┏━━

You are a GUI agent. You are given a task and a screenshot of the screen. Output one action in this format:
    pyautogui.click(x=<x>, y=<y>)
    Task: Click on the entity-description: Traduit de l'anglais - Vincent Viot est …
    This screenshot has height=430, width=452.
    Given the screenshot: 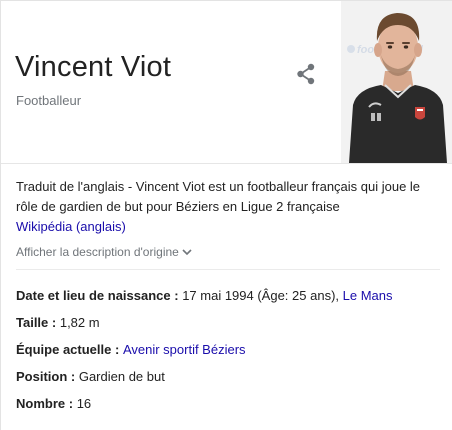 What is the action you would take?
    pyautogui.click(x=222, y=207)
    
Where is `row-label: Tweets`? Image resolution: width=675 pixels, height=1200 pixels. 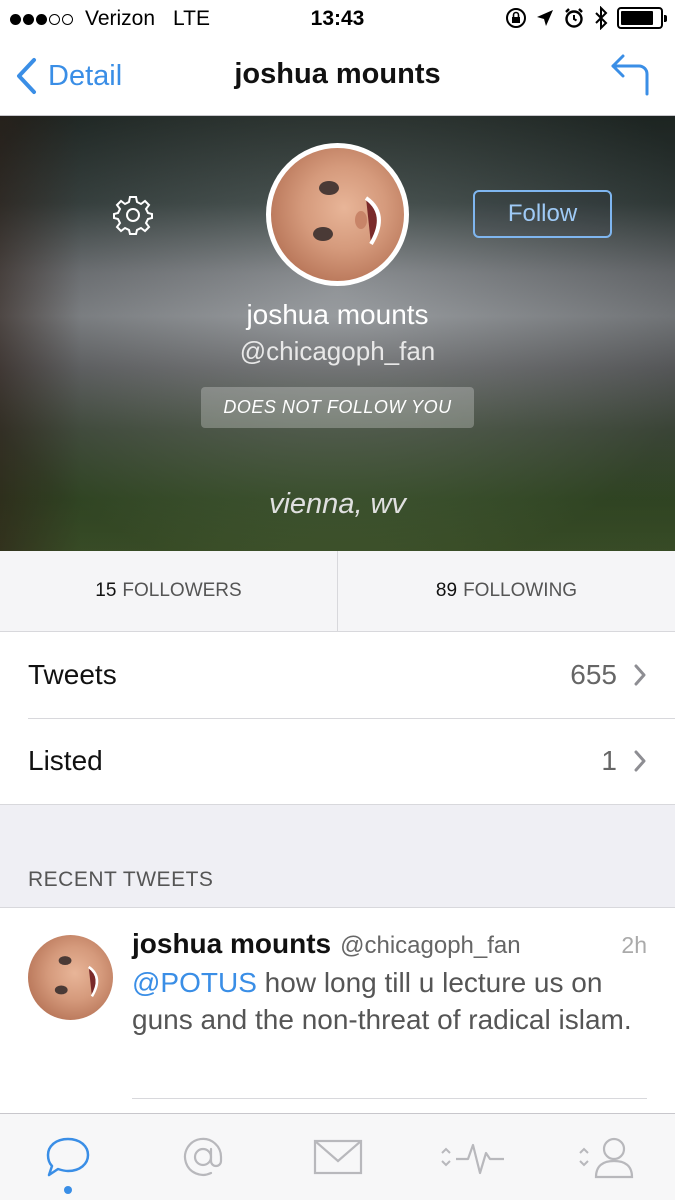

┗━━

*Work to be completed*: Reproduce the lines from the beginning of the records through the line containing "This screenshot has", substituting "command" for "action" and leaving everything else unchanged.

*Answer box*:
You are a GUI agent. You are given a task and a screenshot of the screen. Output one command in this format:
    pyautogui.click(x=<x>, y=<y>)
    Task: Click on the entity-description: Traduit de l'anglais - Vincent Viot est …
    This screenshot has height=430, width=452.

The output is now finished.